Jetson ORIN AGX USB3 Hub randomly becoming USB2.0

I’m having a weird issue when using 3 USB cameras with the Jetson Orin. 1 Is plugged directly into the USB3 port, the other 2 are plugged in via a USB hub into the second USB3 port.

This configuration works well 95% of the time with no issues. But randomly 1 or more cameras throw an error saying The device cannot be operated on an USB 2.0 port. The device requires an USB 3.0 compatible port. Obviously this error always appears if the actually plugged into a USB2 port, but we makes sure to use the USB3 ports.

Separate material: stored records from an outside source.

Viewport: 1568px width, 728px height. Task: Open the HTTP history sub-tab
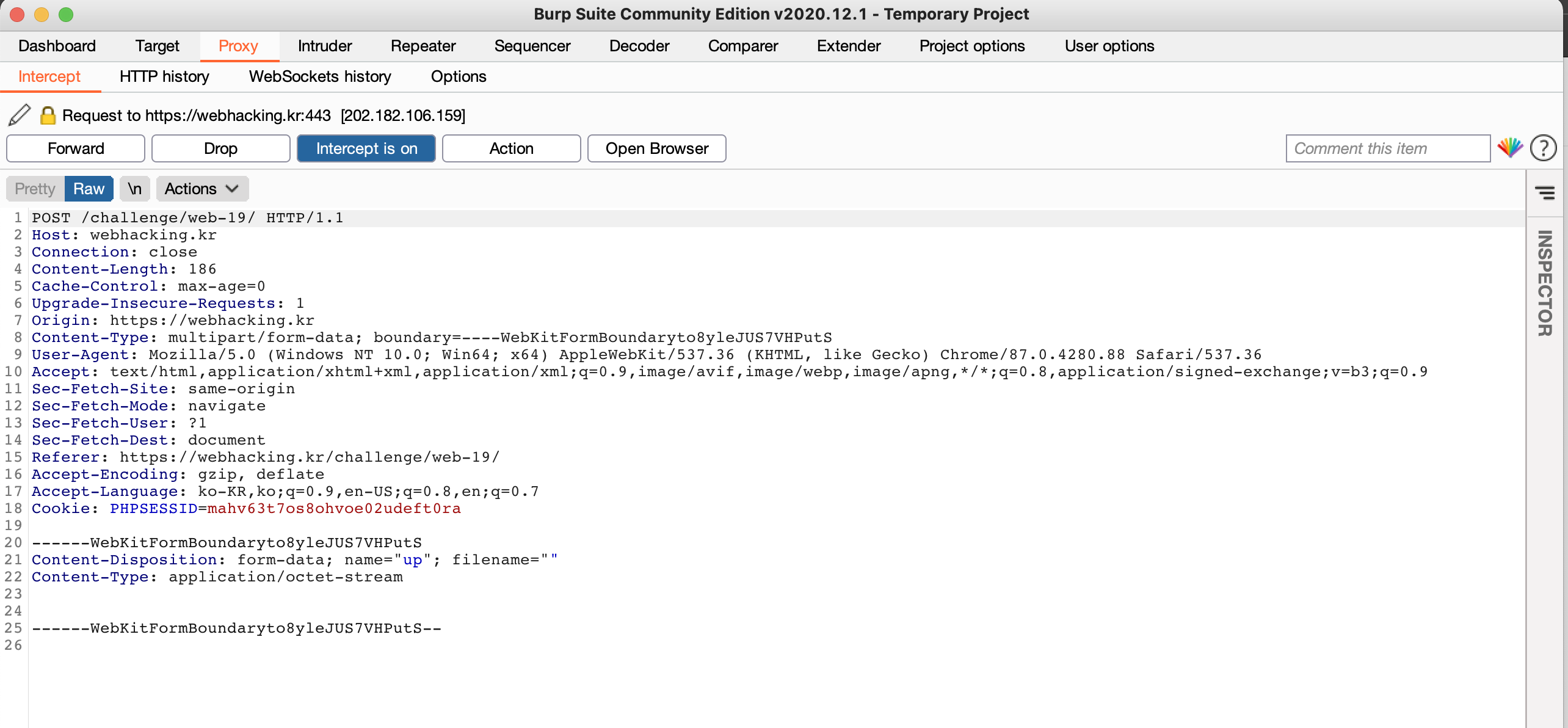pyautogui.click(x=164, y=76)
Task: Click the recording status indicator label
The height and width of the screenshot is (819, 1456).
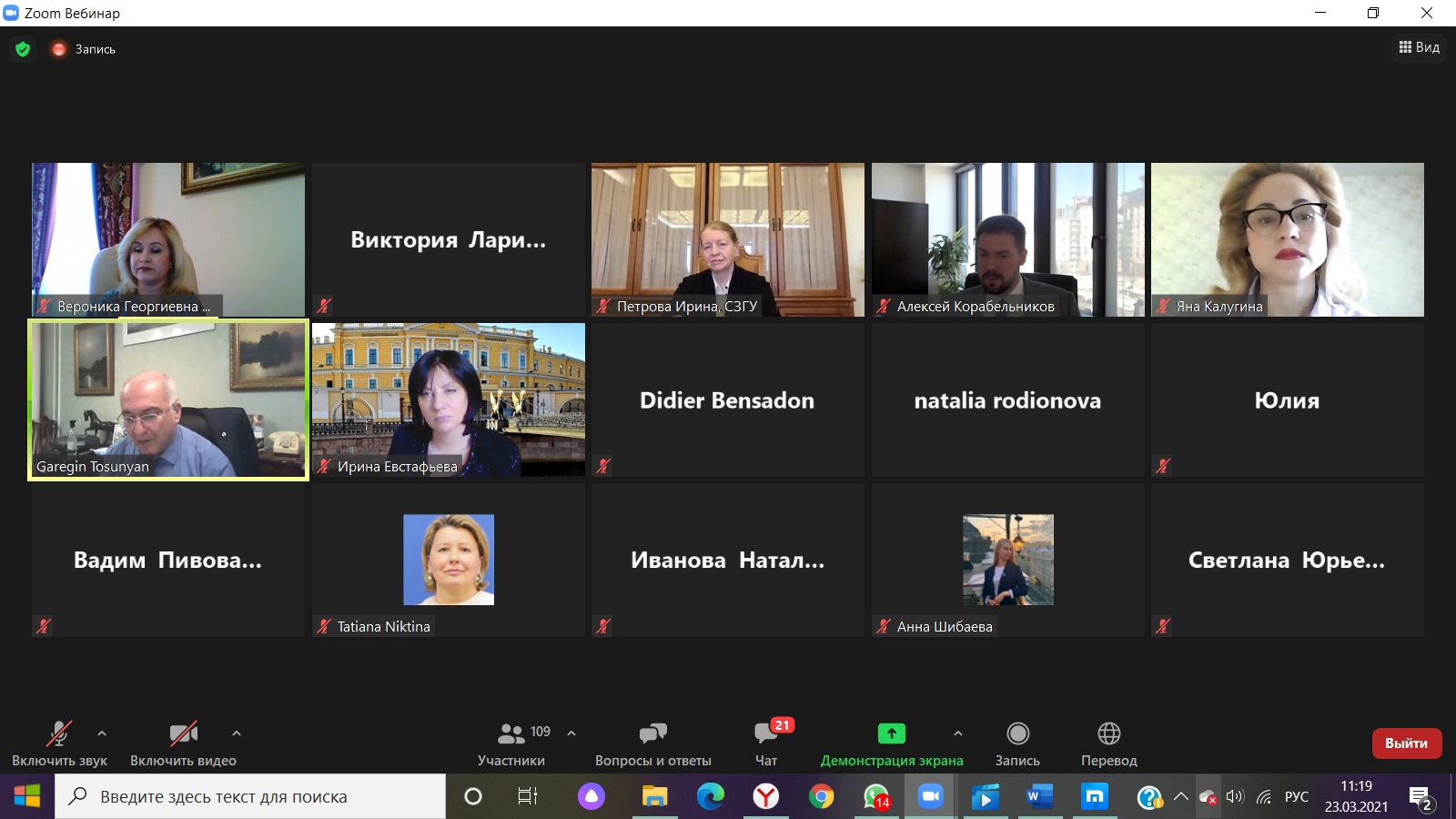Action: 95,49
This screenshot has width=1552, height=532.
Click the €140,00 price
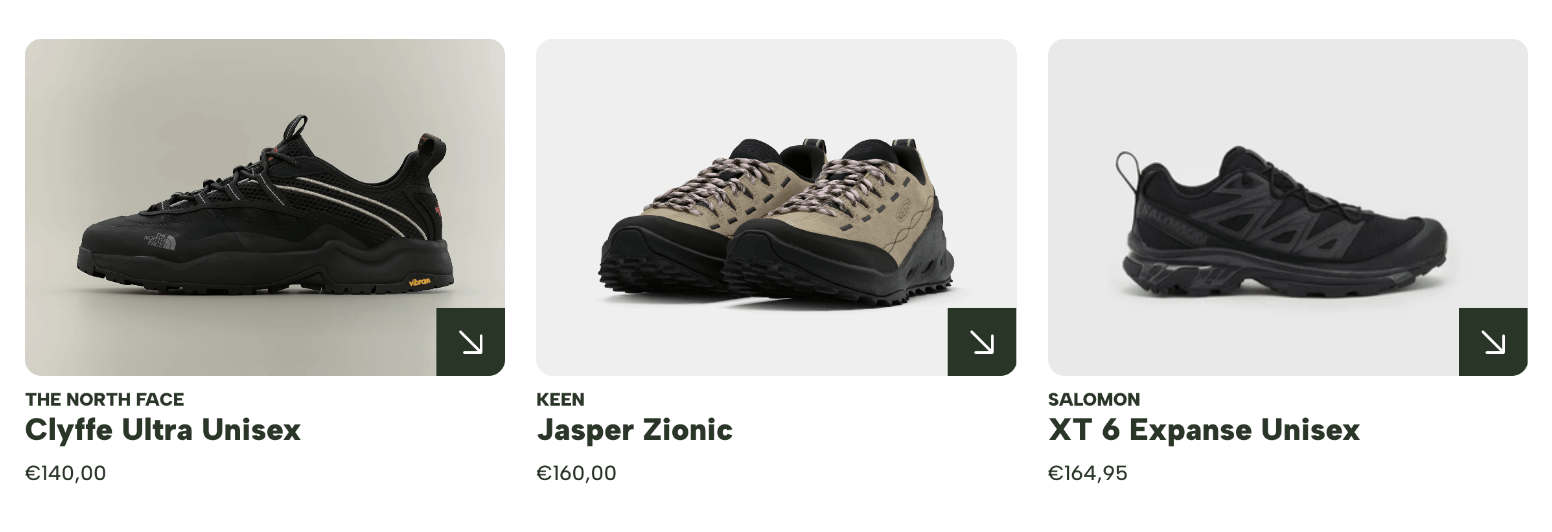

I’ve tried resetting the camera using echo '<port>-<device>' | sudo tee /sys/bus/usb/drivers/usb/unbind but this did not work. I also noticed when looking in /sys/bus/usb/devices/<DEVICE>/power that the one that raised the error has USB2 in the folder, while the others have USB3 (shown in the images below)

Moreover when running lsusb the camera that raises the USB2 error is on the same bus as the Linux Foundation 2.0 root hub bus (look at the devices that have Basler in the name)
image

Whereas on an orin that works all 3 cameras are in the same bus as Linux Foundation 3.0 root hub
image

The cameras are in an autonomous vehicle so vibrations of the robot could definitely be playing a part in causing this error, and I’ve not been able to reproduce the issue on a static test bench.

These issues are resolved when the board is rebooted, but is there a way to reset the USB hubs without rebooting the board? Or a way to prevent this happening in the first place?

Equipment

Carrier Board: Carrier Board supports NVIDIA® Jetson AGX Orin™ Module - AVerMedia | AVerMedia
Cameras: daA1920-160uc (S-Mount) | Basler AG
USB Hub: https://www.amazon.co.uk/Waveshare-Industrial-Switchable-Protections-Compatible/dp/B0BRN9QNY2

Hi,

Could you report this issue to Avermedia?

Otherwise you may need to reproduce this issue on NV devkit so that we can help you.
Your carrier board is a custom board to us which we don’t know it well.

Yes I can do that as well.

In the meantime, is there anything you could recommend trying? The custom board has the same USB configuration as the dev kit where the 4 type-A ports are connected to single USB roothub. Can you force the hub to use USB3.0?

Hi,

USB is not working like that. There is a LTSSM for usb to decide whether it goes to USB2 or USB3. There is no “I force you to must run in USB3”.

There are several issues here that needs to clarify first.

  1. It is kind of common mistake to say “this board has same configuration as NV devkit”. I have been heard such comments from lots of users in the past few years but really not many of them have “same configuration” as NV devkit. Even one GPIO change means it is not same as NV devkit.
    It is better directly using NV devkit to reproduce this.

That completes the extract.